Eles não rejeitaram o trabalho de Pasteur, mas os monges trapistas, particularmente, acreditavam que
isso havia sido levado longe demais, a criação de cervejas que eram mais puras e cristalinas, mas que
perdiam algumas características desejáveis. Para os trapistas, a ciência está sempre contra-balanceada
por uma relação com Deus e a natureza.

Essa filosofia vai além dos trapistas. “Os americanos isolaram leveduras trapistas encontradas em
algumas garrafas de saison, as cultivaram e as classificaram como leveduras de Saison,” diz Yvan. Mas
se você fosse um fazendeiro do século dezenove fazendo sua cerveja, não podia ligar para o laboratório
e pedir sua levedura de Saison. Você trabalhava com o que existia ao seu redor. Acredito que não exista
isso de 'levedura de Saison'.”

Então a levedura belga tomou caminhos diferentes de outras cepas. Quando pensamos em estilos de
cervejas belgas geralmente pensamos em lambics, e a Brettanomyces, em particular, é digna de
fascinação para muitos cervejeiros modernos. ( Agora pensamos na “Brett” como belga, mas ela foi
descoberta em 1904 em cervejas inglesas por um cientista dinamarquês que lhe deu um nome que
significa “fungo britânico”, sublinha tanto o tempo quanto o grau com que os belgas divergem das
normas cervejeiras globais.)

Mas existe mais na Bélgica do que a Brett. Orval possui uma fermentação mista, primeiro com
Saccharomyces cerevisiae, e depois com Brettanomyces. Rodenbach é lançada com uma mistura de
80% de levedura ale padrão e 20% de um coquetel de bactérias da cervejaria e leveduras selvagens.

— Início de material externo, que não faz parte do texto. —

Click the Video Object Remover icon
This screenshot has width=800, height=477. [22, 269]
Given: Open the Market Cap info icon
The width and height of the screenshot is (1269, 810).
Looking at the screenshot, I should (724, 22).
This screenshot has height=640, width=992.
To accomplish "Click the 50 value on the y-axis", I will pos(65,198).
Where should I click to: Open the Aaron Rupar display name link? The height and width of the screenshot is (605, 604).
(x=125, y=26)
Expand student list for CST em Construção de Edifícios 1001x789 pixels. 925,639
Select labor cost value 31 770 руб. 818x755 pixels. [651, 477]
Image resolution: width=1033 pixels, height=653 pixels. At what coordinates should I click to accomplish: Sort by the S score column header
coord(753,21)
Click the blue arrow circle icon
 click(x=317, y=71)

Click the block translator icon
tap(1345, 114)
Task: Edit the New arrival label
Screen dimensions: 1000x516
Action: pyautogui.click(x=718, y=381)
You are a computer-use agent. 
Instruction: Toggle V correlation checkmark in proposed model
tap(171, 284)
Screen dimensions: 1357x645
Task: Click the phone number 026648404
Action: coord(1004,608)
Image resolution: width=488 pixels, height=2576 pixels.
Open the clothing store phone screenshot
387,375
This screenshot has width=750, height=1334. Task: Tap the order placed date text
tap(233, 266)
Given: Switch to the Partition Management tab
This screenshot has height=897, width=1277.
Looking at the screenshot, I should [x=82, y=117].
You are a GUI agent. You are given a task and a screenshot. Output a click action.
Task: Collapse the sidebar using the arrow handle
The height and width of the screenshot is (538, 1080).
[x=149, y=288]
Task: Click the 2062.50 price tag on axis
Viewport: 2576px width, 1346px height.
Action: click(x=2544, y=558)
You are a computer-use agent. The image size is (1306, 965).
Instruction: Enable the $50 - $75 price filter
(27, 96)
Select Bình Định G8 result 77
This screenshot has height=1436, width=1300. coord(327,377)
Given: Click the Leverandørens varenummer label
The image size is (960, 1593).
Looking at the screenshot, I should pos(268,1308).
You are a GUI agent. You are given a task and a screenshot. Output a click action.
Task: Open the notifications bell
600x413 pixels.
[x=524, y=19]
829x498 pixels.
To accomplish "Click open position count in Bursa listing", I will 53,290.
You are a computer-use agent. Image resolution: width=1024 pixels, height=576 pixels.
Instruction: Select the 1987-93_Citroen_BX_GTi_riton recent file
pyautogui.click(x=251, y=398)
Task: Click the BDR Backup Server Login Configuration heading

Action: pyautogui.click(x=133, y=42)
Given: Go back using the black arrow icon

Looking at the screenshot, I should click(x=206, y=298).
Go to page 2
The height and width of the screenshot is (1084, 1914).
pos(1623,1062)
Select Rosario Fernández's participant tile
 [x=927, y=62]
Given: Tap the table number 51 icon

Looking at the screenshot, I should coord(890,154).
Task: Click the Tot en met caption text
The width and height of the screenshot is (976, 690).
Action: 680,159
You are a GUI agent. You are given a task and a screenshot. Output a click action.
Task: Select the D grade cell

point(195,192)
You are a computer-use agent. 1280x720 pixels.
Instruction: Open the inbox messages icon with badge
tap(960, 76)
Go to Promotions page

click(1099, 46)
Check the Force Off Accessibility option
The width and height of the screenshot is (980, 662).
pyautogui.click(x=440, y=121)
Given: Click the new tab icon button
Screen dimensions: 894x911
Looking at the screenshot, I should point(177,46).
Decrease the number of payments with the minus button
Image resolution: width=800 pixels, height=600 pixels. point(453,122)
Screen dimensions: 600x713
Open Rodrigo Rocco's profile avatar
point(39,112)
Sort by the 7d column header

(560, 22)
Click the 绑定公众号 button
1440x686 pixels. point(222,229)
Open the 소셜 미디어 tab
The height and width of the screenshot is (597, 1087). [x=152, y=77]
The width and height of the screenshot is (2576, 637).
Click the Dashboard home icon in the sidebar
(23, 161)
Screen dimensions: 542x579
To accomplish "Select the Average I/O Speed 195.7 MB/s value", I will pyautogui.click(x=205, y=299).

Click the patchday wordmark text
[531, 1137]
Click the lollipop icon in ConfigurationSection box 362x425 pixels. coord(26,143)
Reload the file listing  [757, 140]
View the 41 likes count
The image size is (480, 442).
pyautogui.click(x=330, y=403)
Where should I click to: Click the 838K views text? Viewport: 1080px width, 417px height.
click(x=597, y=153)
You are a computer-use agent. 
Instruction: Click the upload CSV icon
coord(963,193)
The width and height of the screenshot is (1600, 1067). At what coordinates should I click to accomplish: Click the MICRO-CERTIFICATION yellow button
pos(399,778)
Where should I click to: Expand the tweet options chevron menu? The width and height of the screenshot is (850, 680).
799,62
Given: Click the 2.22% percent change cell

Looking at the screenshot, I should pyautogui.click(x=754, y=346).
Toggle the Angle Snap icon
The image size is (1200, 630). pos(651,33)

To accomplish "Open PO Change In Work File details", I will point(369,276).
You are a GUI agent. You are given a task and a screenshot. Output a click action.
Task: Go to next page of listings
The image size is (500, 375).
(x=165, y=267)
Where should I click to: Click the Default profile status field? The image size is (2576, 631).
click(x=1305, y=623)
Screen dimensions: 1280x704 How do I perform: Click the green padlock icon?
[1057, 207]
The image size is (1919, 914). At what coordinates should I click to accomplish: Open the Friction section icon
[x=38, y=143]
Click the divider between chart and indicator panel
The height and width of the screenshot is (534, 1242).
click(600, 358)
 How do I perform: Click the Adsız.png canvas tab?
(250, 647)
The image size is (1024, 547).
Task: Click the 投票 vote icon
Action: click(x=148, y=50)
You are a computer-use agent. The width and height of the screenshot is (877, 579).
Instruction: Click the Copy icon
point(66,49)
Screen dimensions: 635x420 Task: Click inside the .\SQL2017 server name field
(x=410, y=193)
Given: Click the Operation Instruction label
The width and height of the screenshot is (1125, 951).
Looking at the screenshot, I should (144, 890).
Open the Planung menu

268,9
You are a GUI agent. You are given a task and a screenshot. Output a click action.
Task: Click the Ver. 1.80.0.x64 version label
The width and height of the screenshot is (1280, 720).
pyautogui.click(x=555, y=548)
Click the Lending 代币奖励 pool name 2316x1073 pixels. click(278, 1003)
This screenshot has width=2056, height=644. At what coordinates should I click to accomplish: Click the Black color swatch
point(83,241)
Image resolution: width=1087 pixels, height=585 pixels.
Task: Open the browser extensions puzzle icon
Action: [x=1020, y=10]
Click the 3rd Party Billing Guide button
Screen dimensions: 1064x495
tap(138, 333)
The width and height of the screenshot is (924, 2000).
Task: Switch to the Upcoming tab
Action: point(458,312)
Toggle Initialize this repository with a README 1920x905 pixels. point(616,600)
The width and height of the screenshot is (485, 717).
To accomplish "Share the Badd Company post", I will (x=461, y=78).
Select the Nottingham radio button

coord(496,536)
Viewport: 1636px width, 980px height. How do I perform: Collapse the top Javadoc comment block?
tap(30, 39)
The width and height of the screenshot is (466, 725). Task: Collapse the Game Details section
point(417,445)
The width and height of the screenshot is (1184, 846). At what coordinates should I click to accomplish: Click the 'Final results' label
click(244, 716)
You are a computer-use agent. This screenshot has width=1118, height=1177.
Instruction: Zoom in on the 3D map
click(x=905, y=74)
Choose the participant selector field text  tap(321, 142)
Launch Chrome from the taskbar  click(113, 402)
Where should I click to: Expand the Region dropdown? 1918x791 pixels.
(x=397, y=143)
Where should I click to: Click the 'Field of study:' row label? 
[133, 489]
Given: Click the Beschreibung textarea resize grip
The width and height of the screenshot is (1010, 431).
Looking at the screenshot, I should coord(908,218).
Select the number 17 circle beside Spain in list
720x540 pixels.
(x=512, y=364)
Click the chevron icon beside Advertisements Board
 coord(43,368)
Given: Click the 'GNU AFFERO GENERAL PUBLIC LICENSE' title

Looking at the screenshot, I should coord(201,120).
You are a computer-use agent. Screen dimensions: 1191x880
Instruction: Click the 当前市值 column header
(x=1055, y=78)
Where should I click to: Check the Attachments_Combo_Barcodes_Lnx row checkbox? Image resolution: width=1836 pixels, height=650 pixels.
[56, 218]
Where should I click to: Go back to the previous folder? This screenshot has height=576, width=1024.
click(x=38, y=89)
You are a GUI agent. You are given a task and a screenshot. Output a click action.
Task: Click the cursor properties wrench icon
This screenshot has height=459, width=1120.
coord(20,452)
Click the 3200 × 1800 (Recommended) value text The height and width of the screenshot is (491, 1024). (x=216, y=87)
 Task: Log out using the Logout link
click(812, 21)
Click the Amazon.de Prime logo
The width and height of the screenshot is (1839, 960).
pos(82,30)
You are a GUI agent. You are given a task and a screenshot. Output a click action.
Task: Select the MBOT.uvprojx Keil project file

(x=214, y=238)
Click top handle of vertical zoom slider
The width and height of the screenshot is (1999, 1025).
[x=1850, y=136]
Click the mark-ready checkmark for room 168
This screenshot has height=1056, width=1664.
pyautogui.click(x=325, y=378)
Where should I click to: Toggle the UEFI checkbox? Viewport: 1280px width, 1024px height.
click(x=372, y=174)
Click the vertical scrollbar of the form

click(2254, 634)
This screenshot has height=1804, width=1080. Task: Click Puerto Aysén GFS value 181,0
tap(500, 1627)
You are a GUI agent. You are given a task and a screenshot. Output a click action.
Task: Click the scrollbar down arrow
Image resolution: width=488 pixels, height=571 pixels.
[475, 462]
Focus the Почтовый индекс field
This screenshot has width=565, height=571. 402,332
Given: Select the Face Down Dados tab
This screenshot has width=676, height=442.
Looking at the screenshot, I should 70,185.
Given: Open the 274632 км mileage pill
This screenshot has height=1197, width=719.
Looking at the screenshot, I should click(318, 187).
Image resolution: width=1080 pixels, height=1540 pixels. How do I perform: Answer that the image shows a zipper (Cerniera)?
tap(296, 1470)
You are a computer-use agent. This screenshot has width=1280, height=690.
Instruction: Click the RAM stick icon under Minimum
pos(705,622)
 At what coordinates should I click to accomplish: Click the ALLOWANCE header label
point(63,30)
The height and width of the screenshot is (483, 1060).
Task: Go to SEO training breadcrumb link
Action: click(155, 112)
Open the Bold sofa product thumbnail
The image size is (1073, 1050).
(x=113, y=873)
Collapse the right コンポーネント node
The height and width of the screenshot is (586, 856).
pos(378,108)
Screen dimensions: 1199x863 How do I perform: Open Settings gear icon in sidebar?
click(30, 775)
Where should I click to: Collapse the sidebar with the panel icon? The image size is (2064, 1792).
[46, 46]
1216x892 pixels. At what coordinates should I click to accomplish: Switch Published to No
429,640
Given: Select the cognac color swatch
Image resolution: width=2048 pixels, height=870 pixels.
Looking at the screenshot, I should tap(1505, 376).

Fazer uma cerveja de estilo belga não se trata apenas da levedura; é sobre o que você faz com ela – e
porquê. Em seu livro “Brew Like A Monk” Stan Hieronymous conta detalhes de experimentos
realizados por cervejeiros americanos utilizando leveduras trapistas. Eles variavam tanto a quantidade
de leveduras quanto a temperatura de fermentação, e descobriram que as cervejas resultantes variavam
muito entre si – e nenhuma era tão boa quanto as originais belgas. Ele também assinala que três
cervejarias trapistas – Achel, Westmalle e Westvleteren – utilizam a levedura da Westmalle, e
conseguem resultados muito diferentes com ela.

Muitas pessoas comparam a postura belga de fazer cerveja – e as próprias características da levedura –
à levedura do vinho e a vinicultura. Mas você não ouve com muita frequência sobre vinicultores
obcecados por suas leveduras; eles olham para o todo, a interação entre tudo o que eles fazem.

Raspe a superfície da cena cervejeira belga e vai parar neste mesmo lugar. Em qualquer boa cerveja
belga, o equilíbrio de ésteres e fenólicos provenientes das amadas leveduras não podem ser apreciados
separadamente de sua interação com os ricos sabores complexos do malte e o impacto do alto teor
alcoolico.

A crença geral de que os lúpulos são relativamente sem importância na cerveja belga seria uma
surpresa para a Orval, onde o dry-hopping é parte crucial do caráter da cerveja. Saison Dupont também
recebia dry-hopping até os anos 1960 (e foi recentemente lançada com dry-hopping em uma edição
especial). Em 1922 Westmalle Dubbel começou a receber xarope de açúcar caramelizado para
aumentar o teor alcoolico sem aumentar o corpo da cerveja, e isso continua sendo uma característica
chave dessa reverenciada cerveja. Tripel Karmelliet, uma adição relativamente nova ao ranking das
famosas cervejas belgas tem seu caráter criado a partir de uma excêntrica combinação de grãos que
inclui cevada, trigo e aveia tanto crus quanto maltados. E mesmo Yvan descreve sua cerveja como
lupulada.

Se você está tentando distinguir as cervejas belgas das outras cervejas, o caráter da levedura é uma
sinalização de grande utilidade. Mas as belgas não são diferentes das demais porque sua levedura é
diferente. A levedura é diferente porque toda a abordagem e filosofia de fazer cerveja separou empresas
de tendências mais amplas há mais de um século atrás, e continua a seguir seu próprio caminho.

“A cerveja belga é para ser degustada, não bebida,” diz Guido. “Você presta atenção na sua cerveja.
Você leva tempo apreciando o copo, a cerveja, a espuma. Cheira, experimenta. Aprecia os aromas. Faça
isso, e se tudo o que você sentir for apenas a característica da levedura, o cervejeiro falhou.”